Barbora Krejcikova, new gem among Czech tennis stars

By AFP

PRAGUE: Long hailed as a doubles specialist, Barbora Krejcikova is now making a splash in the French Open singles, the third Czech player in as many years to reach the semi-finals in Paris.

She is just another modest star in a long line of young Czech women who have made the semi-finals or better at Roland Garros in the past decade.

Petra Kvitova reached that stage in 2012 and last year, Karolina Pliskova in 2017, while Lucie Safarova lost the 2015 final and Marketa Vondrousova finished runner-up in 2019.

“The background and the supply in Czech women’s tennis is really very, very good,” says Vladislav Savrda, a former player and coach and now manager of the Prague-based CLTK tennis club.

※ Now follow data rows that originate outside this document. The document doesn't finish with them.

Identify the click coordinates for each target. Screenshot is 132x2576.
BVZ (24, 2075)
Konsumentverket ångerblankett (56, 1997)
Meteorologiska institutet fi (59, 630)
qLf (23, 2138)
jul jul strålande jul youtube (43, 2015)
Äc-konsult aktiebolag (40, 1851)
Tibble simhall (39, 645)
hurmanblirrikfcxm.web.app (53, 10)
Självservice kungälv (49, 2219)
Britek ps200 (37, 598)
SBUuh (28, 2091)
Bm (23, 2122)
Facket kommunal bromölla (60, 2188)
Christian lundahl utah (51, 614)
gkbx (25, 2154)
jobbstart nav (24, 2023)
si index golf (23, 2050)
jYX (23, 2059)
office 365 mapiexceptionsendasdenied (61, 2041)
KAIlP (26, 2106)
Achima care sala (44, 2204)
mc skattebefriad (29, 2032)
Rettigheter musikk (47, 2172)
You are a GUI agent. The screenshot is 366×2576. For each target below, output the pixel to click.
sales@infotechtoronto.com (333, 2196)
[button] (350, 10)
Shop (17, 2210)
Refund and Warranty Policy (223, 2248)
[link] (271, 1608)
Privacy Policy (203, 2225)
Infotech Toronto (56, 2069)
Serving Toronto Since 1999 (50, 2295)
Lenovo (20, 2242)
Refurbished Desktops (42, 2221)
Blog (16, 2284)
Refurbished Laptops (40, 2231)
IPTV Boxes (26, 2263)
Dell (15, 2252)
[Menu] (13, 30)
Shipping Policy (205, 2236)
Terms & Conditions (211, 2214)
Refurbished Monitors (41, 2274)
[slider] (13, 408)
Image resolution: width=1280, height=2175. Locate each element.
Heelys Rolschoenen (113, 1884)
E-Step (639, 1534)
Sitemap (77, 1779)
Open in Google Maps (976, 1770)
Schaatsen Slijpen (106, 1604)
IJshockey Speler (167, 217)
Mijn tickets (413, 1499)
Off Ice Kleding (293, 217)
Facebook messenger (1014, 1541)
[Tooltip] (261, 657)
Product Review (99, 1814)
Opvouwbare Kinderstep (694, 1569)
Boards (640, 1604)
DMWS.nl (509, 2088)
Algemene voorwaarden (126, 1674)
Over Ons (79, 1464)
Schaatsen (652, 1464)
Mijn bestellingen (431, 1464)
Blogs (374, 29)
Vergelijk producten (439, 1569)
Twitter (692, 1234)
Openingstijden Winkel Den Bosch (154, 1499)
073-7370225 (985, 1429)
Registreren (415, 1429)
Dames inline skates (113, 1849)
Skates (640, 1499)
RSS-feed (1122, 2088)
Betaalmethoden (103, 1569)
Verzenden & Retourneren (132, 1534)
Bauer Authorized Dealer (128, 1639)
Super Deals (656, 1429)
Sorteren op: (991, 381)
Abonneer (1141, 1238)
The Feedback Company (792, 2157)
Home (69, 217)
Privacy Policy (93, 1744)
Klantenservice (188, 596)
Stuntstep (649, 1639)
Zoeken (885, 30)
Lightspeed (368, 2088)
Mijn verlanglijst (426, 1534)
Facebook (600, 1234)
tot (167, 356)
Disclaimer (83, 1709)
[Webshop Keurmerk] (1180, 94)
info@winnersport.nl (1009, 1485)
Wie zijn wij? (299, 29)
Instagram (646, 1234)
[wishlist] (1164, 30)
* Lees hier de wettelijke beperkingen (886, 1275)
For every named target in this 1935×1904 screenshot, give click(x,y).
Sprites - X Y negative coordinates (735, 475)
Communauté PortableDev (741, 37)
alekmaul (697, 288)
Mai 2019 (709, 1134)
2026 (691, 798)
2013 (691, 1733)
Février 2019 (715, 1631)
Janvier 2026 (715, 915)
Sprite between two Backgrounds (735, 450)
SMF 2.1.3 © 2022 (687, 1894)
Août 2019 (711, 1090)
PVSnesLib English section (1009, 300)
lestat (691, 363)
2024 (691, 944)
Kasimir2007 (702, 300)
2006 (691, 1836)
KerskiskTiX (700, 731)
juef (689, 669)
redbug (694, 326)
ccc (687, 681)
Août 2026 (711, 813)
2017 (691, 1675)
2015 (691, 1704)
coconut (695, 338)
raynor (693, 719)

The Czech Republic, which has won six out of the last nine Fed Cups, now has 10 players in the WTA top 100.

“They are good examples that naturally make parents take their daughters to tennis schools. They prefer tennis to figure skating or gymnastics,” Savrda told AFP.

“Football and ice hockey are big phenomena in the Czech Republic, but of course they don’t interest the girls so much,” he added.

– ‘The right mindset’ –

Krejcikova has won two Grand Slam titles in doubles with Katerina Siniakova — the French Open and Wimbledon in 2018.

In Paris, they have reached the doubles semi-finals after seeing off compatriots Kristyna and Karolina Pliskova in the last eight.

Savrda said Krejcikova’s singles breakthrough in Paris was somewhat unexpected, despite her recent victory at the WTA tournament in Strasbourg.

“She has always been the absolute top in doubles, but this is a surprise I guess,” said Savrda.

“So what? She is simply coming of age,” Jan Kodes, the 1970 and 1971 French Open champion, said in an interview with the DNES broadsheet.

“She needed to grow up, mentally above all. She had to find the right mindset,” added Kodes, who also won Wimbledon in 1973.

Krejcikova admitted she had suffered a severe bout of nerves before her match with Sloane Stephens in the fourth round.

“Half an hour before the match, I sat in a locked room and cried and felt terrible,” she said.

Then she went and saw Stephens off 6-2, 6-0.

– ‘Just a label’ –

After beating American teenager Coco Gauff in the quarter-final, she praised her patience.

“I’m not very good at that, but I knew that if I work hard and if I’m patient, I’ll get there and have the chance to play against the best,” said Krejcikova.

“I have never wanted to be a doubles specialist, that’s just a label I got,” added the 25-year-old world number 33. She is ranked seventh in doubles.

Savrda said Czech tennis had a lot of talent to choose from, naming current French Open junior quarter-finalist Linda Noskova and Darja Vidmanova, who lost in the last-16 phase at Roland Garros.

Added to that list were the Fruhvirtova sisters, 14-year-old Brenda and 16-year-old Linda, the 13th-ranked junior who reached the quarter-finals at Charleston in April.

“The sisters were famous for their large training volumes when they were kids,” said Savrda.

“If they survive this and retain their passion for tennis, which is always a question, they’ll be good too.”